Get My HTTP Headers - View Client Request Headers

Inspect the HTTP headers and client information your browser sends to websites. Analyze User-Agent, Accept-Language, and other request metadata.

🔍 Client Request Headers (Simulated)What servers see about you
ℹ️ Note: Due to browser security restrictions, JavaScript cannot access every single raw HTTP header sent in the initial request. The list above includes all standard headers and properties accessible via the browser API.

What Are HTTP Request Headers?

Whenever you visit a website, your browser sends a "request" to the server. This request includes a set of "headers"—key-value pairs that provide context about the client (you), the resource being requested, and the capabilities of your browser.

Common request headers include:

  • User-Agent: Identifies your browser type, version, and OS.
  • Accept-Language: Tells the server your preferred languages (e.g., en-US).
  • Available-Formats: (Accept header) What file types your browser can handle.
  • Referer: The URL of the page that linked you to the current page.
  • Cookie: Authentication tokens and session IDs associated with the domain.

Why Analyze Request Headers?

1. Privacy Auditing: See exactly what information you are revealing. Your headers can be combined to create a unique "fingerprint" that tracks you across the web, even without cookies.

2. Debugging Access Issues: If a website blocks you, checking headers can reveal why. Perhaps you aren't sending the correct "Referer" or your "User-Agent" is flagged as a bot.

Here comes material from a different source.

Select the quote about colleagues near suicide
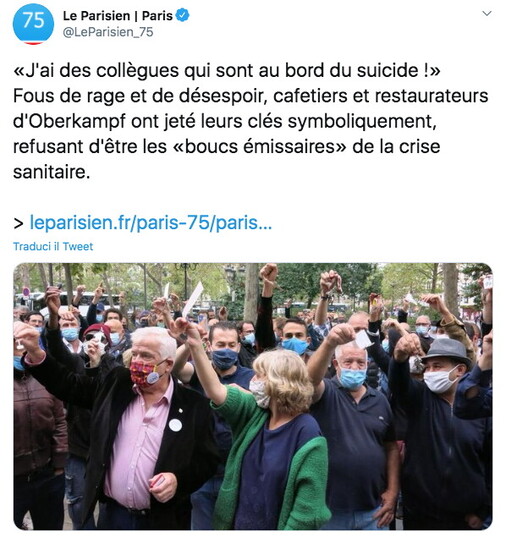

3. Content Negotiation: Headers like "Accept-Language" determine if a site loads in English, Spanish, or French automatically. "Accept-Encoding" tells the server if it can send compressed (gzip/brotli) content to save bandwidth.

Security Headers (Response)

While this tool focuses on Request headers (what you send), servers reply withResponse headers. These are critical for security:

  • Strict-Transport-Security (HSTS): Forces HTTPS connections.
  • Content-Security-Policy (CSP): Prevents Cross-Site Scripting (XSS).
  • X-Frame-Options: Prevents clickjacking attacks.

Privacy and the "Do Not Track" Header

The "DNT" (Do Not Track) header sends a signal (DNT: 1) to websites requesting not to be tracked. However, this is a voluntary standard, and most advertising networks ignore it. Browsers are moving towards more active protection (like blocking third-party cookies) rather than relying on this passive header.